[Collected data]
• • • •

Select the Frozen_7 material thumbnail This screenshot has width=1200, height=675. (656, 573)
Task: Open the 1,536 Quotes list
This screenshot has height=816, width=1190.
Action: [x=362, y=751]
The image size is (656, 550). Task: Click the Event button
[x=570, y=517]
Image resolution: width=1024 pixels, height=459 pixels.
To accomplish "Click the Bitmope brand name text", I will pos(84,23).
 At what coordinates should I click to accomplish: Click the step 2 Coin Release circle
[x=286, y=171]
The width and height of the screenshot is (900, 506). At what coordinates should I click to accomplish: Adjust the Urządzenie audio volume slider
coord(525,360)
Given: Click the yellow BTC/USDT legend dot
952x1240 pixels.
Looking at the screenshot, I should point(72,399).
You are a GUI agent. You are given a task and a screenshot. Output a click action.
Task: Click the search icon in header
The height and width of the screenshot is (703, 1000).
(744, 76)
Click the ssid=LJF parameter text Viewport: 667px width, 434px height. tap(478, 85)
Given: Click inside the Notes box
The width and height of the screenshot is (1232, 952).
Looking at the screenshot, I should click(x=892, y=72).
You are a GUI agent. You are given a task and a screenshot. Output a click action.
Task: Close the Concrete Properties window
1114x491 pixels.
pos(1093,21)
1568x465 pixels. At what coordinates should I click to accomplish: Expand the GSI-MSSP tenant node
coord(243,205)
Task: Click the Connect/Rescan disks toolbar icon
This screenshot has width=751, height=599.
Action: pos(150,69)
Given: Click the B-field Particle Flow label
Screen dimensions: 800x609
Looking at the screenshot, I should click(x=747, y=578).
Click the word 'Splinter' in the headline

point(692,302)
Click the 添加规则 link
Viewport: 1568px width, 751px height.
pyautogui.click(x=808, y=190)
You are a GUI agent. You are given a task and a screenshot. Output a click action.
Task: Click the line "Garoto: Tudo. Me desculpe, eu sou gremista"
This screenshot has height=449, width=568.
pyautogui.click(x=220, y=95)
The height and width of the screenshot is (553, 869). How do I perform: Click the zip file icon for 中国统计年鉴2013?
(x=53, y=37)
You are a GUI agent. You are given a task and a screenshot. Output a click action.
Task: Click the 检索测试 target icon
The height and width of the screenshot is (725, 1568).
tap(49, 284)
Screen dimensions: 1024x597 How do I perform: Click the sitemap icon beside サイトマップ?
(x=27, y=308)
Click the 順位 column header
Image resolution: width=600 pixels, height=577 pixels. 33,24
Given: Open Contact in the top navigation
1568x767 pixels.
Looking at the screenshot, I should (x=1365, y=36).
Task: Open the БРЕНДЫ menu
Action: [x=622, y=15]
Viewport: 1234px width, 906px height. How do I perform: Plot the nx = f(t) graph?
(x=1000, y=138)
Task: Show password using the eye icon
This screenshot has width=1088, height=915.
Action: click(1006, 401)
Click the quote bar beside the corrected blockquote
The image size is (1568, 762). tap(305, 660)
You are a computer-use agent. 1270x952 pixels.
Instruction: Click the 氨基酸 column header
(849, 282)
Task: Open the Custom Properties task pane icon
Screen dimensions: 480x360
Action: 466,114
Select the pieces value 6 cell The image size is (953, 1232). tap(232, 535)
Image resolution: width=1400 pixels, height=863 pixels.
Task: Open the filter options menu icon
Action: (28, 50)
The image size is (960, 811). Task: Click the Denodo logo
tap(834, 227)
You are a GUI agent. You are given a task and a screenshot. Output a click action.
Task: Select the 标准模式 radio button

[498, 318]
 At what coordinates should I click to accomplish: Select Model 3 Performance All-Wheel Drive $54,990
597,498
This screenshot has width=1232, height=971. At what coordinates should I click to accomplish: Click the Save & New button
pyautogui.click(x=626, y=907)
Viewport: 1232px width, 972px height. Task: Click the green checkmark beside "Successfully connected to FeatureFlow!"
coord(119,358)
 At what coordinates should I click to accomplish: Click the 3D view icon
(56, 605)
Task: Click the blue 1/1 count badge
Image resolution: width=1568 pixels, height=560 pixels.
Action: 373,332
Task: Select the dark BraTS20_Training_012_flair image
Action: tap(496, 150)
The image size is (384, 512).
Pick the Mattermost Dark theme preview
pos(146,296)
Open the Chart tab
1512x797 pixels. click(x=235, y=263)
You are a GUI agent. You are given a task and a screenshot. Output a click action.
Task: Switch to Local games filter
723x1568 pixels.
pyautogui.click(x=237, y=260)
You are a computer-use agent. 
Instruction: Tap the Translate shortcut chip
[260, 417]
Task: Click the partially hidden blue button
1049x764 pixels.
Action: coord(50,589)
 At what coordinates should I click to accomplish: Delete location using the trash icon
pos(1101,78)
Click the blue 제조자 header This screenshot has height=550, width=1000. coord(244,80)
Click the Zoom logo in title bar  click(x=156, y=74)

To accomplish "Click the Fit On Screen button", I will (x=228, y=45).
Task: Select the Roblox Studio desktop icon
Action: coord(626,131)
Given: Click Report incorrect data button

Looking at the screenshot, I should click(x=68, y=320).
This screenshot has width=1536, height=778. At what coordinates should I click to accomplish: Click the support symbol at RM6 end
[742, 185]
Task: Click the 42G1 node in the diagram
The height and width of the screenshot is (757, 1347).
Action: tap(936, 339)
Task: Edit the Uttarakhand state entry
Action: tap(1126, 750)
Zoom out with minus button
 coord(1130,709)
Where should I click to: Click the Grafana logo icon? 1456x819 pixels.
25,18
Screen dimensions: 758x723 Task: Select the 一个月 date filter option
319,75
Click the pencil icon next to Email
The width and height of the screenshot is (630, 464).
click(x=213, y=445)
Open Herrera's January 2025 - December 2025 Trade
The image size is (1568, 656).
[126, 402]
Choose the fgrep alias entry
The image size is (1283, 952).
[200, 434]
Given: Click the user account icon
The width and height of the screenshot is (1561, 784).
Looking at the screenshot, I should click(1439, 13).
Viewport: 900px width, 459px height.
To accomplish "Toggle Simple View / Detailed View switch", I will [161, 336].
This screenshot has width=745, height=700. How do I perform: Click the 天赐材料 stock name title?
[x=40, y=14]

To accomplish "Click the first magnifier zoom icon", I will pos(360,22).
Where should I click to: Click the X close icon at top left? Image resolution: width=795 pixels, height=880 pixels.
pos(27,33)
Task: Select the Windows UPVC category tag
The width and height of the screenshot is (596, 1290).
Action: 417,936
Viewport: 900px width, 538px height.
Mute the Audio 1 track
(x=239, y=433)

• • • •

Exercise prompt =>
Every entry above has to be returned exactly as written.

Your solution =>
Select the Frozen_7 material thumbnail This screenshot has width=1200, height=675. (656, 573)
Task: Open the 1,536 Quotes list
This screenshot has height=816, width=1190.
Action: [x=362, y=751]
The image size is (656, 550). Task: Click the Event button
[x=570, y=517]
Image resolution: width=1024 pixels, height=459 pixels.
To accomplish "Click the Bitmope brand name text", I will pos(84,23).
 At what coordinates should I click to accomplish: Click the step 2 Coin Release circle
[x=286, y=171]
The width and height of the screenshot is (900, 506). At what coordinates should I click to accomplish: Adjust the Urządzenie audio volume slider
coord(525,360)
Given: Click the yellow BTC/USDT legend dot
952x1240 pixels.
Looking at the screenshot, I should point(72,399).
You are a GUI agent. You are given a task and a screenshot. Output a click action.
Task: Click the search icon in header
The height and width of the screenshot is (703, 1000).
(744, 76)
Click the ssid=LJF parameter text Viewport: 667px width, 434px height. tap(478, 85)
Given: Click inside the Notes box
The width and height of the screenshot is (1232, 952).
Looking at the screenshot, I should click(x=892, y=72).
You are a GUI agent. You are given a task and a screenshot. Output a click action.
Task: Close the Concrete Properties window
1114x491 pixels.
pos(1093,21)
1568x465 pixels. At what coordinates should I click to accomplish: Expand the GSI-MSSP tenant node
coord(243,205)
Task: Click the Connect/Rescan disks toolbar icon
This screenshot has width=751, height=599.
Action: pos(150,69)
Given: Click the B-field Particle Flow label
Screen dimensions: 800x609
Looking at the screenshot, I should click(x=747, y=578).
Click the word 'Splinter' in the headline

point(692,302)
Click the 添加规则 link
Viewport: 1568px width, 751px height.
pyautogui.click(x=808, y=190)
You are a GUI agent. You are given a task and a screenshot. Output a click action.
Task: Click the line "Garoto: Tudo. Me desculpe, eu sou gremista"
This screenshot has height=449, width=568.
pyautogui.click(x=220, y=95)
The height and width of the screenshot is (553, 869). How do I perform: Click the zip file icon for 中国统计年鉴2013?
(x=53, y=37)
You are a GUI agent. You are given a task and a screenshot. Output a click action.
Task: Click the 检索测试 target icon
The height and width of the screenshot is (725, 1568).
tap(49, 284)
Screen dimensions: 1024x597 How do I perform: Click the sitemap icon beside サイトマップ?
(x=27, y=308)
Click the 順位 column header
Image resolution: width=600 pixels, height=577 pixels. 33,24
Given: Open Contact in the top navigation
1568x767 pixels.
Looking at the screenshot, I should (x=1365, y=36).
Task: Open the БРЕНДЫ menu
Action: [x=622, y=15]
Viewport: 1234px width, 906px height. How do I perform: Plot the nx = f(t) graph?
(x=1000, y=138)
Task: Show password using the eye icon
This screenshot has width=1088, height=915.
Action: click(1006, 401)
Click the quote bar beside the corrected blockquote
The image size is (1568, 762). tap(305, 660)
You are a computer-use agent. 1270x952 pixels.
Instruction: Click the 氨基酸 column header
(849, 282)
Task: Open the Custom Properties task pane icon
Screen dimensions: 480x360
Action: 466,114
Select the pieces value 6 cell The image size is (953, 1232). tap(232, 535)
Image resolution: width=1400 pixels, height=863 pixels.
Task: Open the filter options menu icon
Action: (28, 50)
The image size is (960, 811). Task: Click the Denodo logo
tap(834, 227)
You are a GUI agent. You are given a task and a screenshot. Output a click action.
Task: Select the 标准模式 radio button

[498, 318]
 At what coordinates should I click to accomplish: Select Model 3 Performance All-Wheel Drive $54,990
597,498
This screenshot has width=1232, height=971. At what coordinates should I click to accomplish: Click the Save & New button
pyautogui.click(x=626, y=907)
Viewport: 1232px width, 972px height. Task: Click the green checkmark beside "Successfully connected to FeatureFlow!"
coord(119,358)
 At what coordinates should I click to accomplish: Click the 3D view icon
(56, 605)
Task: Click the blue 1/1 count badge
Image resolution: width=1568 pixels, height=560 pixels.
Action: 373,332
Task: Select the dark BraTS20_Training_012_flair image
Action: tap(496, 150)
The image size is (384, 512).
Pick the Mattermost Dark theme preview
pos(146,296)
Open the Chart tab
1512x797 pixels. click(x=235, y=263)
You are a GUI agent. You are given a task and a screenshot. Output a click action.
Task: Switch to Local games filter
723x1568 pixels.
pyautogui.click(x=237, y=260)
You are a computer-use agent. 
Instruction: Tap the Translate shortcut chip
[260, 417]
Task: Click the partially hidden blue button
1049x764 pixels.
Action: coord(50,589)
 At what coordinates should I click to accomplish: Delete location using the trash icon
pos(1101,78)
Click the blue 제조자 header This screenshot has height=550, width=1000. coord(244,80)
Click the Zoom logo in title bar  click(x=156, y=74)

To accomplish "Click the Fit On Screen button", I will (x=228, y=45).
Task: Select the Roblox Studio desktop icon
Action: coord(626,131)
Given: Click Report incorrect data button

Looking at the screenshot, I should click(x=68, y=320).
This screenshot has width=1536, height=778. At what coordinates should I click to accomplish: Click the support symbol at RM6 end
[742, 185]
Task: Click the 42G1 node in the diagram
The height and width of the screenshot is (757, 1347).
Action: tap(936, 339)
Task: Edit the Uttarakhand state entry
Action: tap(1126, 750)
Zoom out with minus button
 coord(1130,709)
Where should I click to: Click the Grafana logo icon? 1456x819 pixels.
25,18
Screen dimensions: 758x723 Task: Select the 一个月 date filter option
319,75
Click the pencil icon next to Email
The width and height of the screenshot is (630, 464).
click(x=213, y=445)
Open Herrera's January 2025 - December 2025 Trade
The image size is (1568, 656).
[126, 402]
Choose the fgrep alias entry
The image size is (1283, 952).
[200, 434]
Given: Click the user account icon
The width and height of the screenshot is (1561, 784).
Looking at the screenshot, I should click(1439, 13).
Viewport: 900px width, 459px height.
To accomplish "Toggle Simple View / Detailed View switch", I will [161, 336].
This screenshot has width=745, height=700. How do I perform: Click the 天赐材料 stock name title?
[x=40, y=14]

To accomplish "Click the first magnifier zoom icon", I will pos(360,22).
Where should I click to: Click the X close icon at top left? Image resolution: width=795 pixels, height=880 pixels.
pos(27,33)
Task: Select the Windows UPVC category tag
The width and height of the screenshot is (596, 1290).
Action: 417,936
Viewport: 900px width, 538px height.
Mute the Audio 1 track
(x=239, y=433)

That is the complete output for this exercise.